**COMPLETE THE FOLLOWING:**
a) From the biography of Luis Méndez de Haro, reproduce the passage word for word. Begin at the words "Méndez de Haro made" and stop after "office in 1643.".
b) Summarize the biography of Luis Méndez de Haro in two sentences.

**QUOTED PASSAGE:**
============================================================

Luis Méndez de Haro, 6th Marquis of Carpio or Luis Méndez de Haro y Guzmán, Grandee of Spain (in full, ), (1598 – 26 November 1661), was a Spanish nobleman, political figure and general.

Biography
Luis Méndez de Haro y Guzmán was the son of don Diego de Haro, the marquis of Carpio, and of doña Francisca de Guzmán, the sister of the Count-Duke Olivares.

Méndez de Haro made a career at the Spanish court under the protection of his uncle, Gaspar de Guzmán, Count-Duke of Olivares,
whom he succeeded as Valido or the court favourite who enjoyed the friendship and trust of the king and who wielded political power, after the Count-Duke was driven from office in 1643.
He would never exert the same type of influence or control as his uncle had, mainly due to King Philip IV's reliance upon Sister María de Ágreda's counsel. She was able to influence the king to abolish the function of valido.

Luis de Méndez Haro was the main Spanish negotiator of the Treaty of the Pyrenees on Pheasant Island in 1659. He was unable to avoid any perceived negative result of the treaty, nor was he able to reach an anti-French accord with the Lord Protector of the Commonwealth of England, Scotland, and Ireland, Oliver Cromwell. The treaty was accompanied by the marriage of King Louis XIV of France and the Infanta Maria Theresa of Spain. Luis de Méndez Haro played the part of the bridegroom in the proxy marriage that took place at Fuenterrabia on 3 June 1660.

Méndez de Haro's main success was the suppression of the Catalan uprising, and the reconquest of Barcelona in 1652.

============================================================

**STORED DATA:**
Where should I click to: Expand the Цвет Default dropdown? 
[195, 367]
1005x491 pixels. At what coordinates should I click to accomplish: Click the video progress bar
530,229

============================================================

**ANSWERS TO THE EXERCISES:**
a)
Méndez de Haro made a career at the Spanish court under the protection of his uncle, Gaspar de Guzmán, Count-Duke of Olivares,
whom he succeeded as Valido or the court favourite who enjoyed the friendship and trust of the king and who wielded political power, after the Count-Duke was driven from office in 1643.

b) Luis Méndez de Haro y Guzmán (1598–1661) was a Spanish nobleman, political figure and general who rose at court under his uncle, the Count-Duke of Olivares, and succeeded him as valido in 1643, though he never held the same influence. He was the main Spanish negotiator of the 1659 Treaty of the Pyrenees, and his chief success was suppressing the Catalan uprising and retaking Barcelona in 1652.